What the exercise asks> Every line of the listing should be retyped exactly, but none of the pictures should be.

Data to process>
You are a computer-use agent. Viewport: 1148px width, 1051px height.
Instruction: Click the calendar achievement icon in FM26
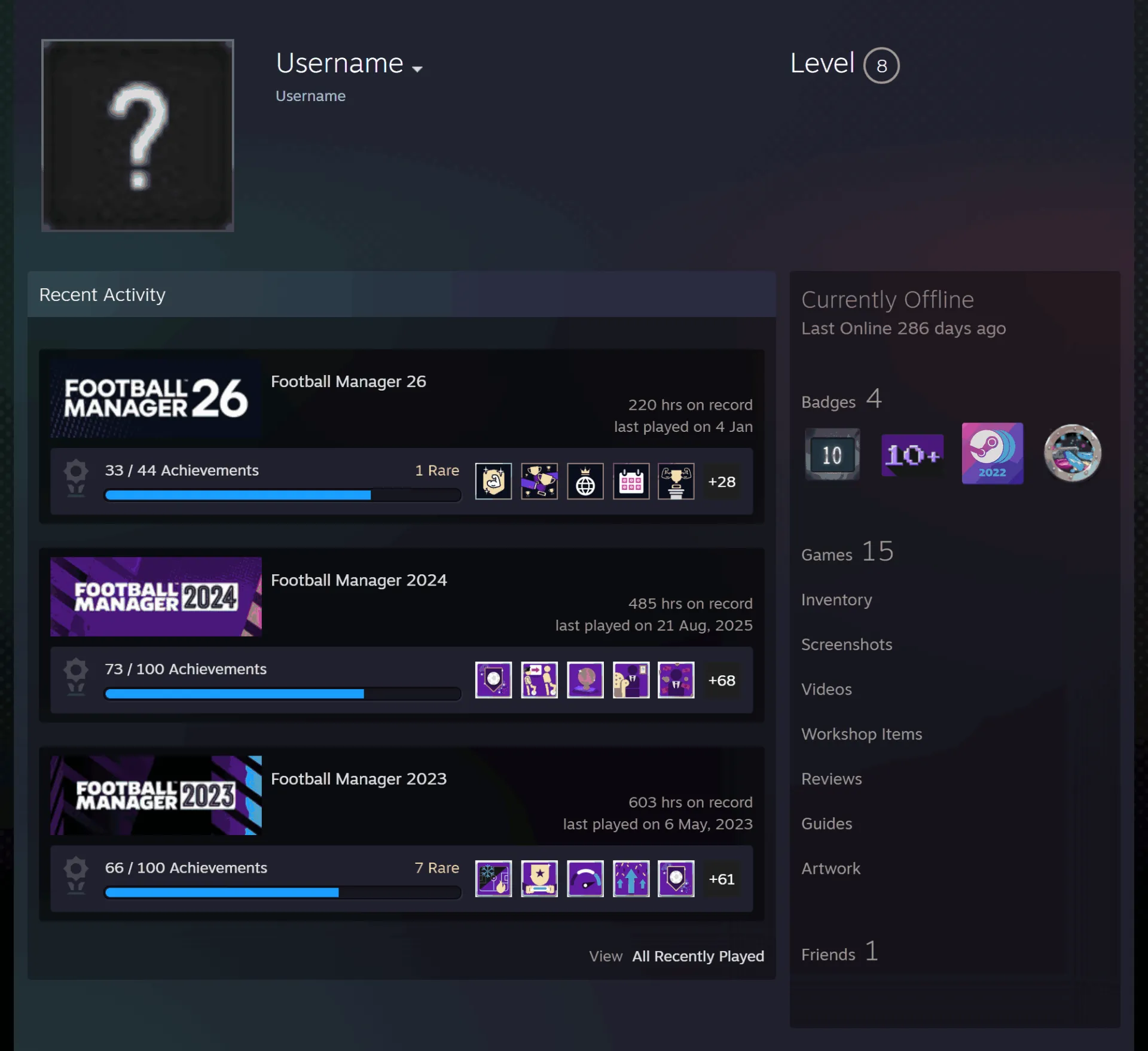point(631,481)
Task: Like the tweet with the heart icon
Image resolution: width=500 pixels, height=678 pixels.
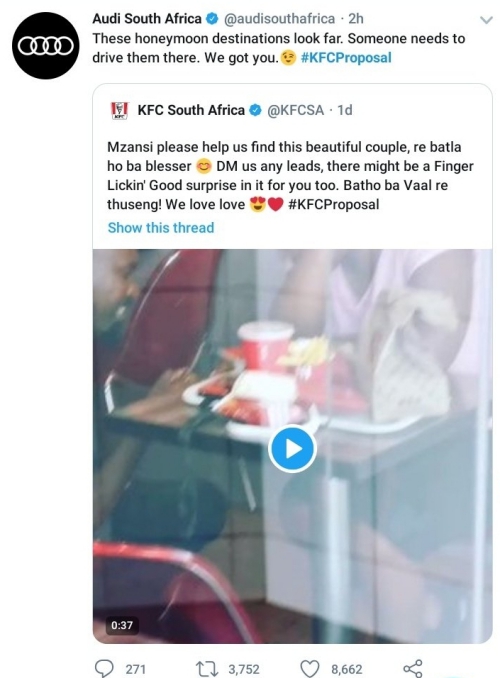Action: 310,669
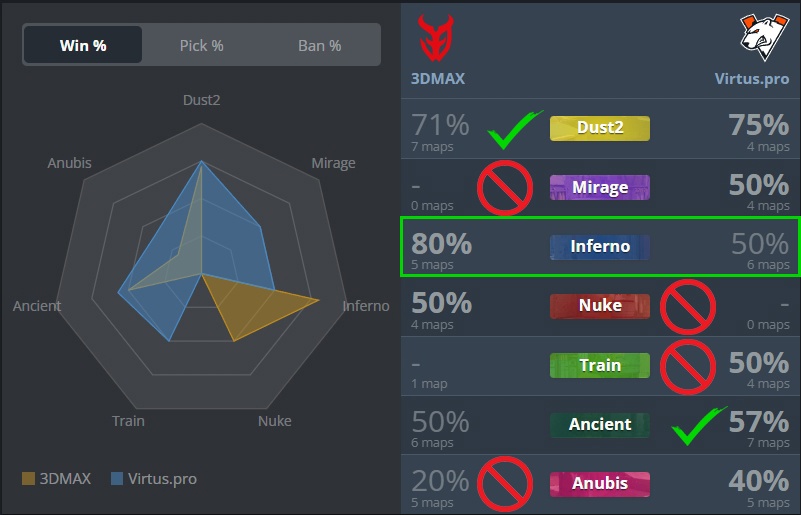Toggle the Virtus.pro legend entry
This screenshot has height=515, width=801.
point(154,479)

Written solution>
You are a computer-use agent. Viewport: 1148px width, 1051px height.
Instruction: Click the calendar achievement icon in FM26
point(631,481)
Task: Like the tweet with the heart icon
Image resolution: width=500 pixels, height=678 pixels.
Action: 310,669
Toggle the Virtus.pro legend entry
This screenshot has height=515, width=801.
point(154,479)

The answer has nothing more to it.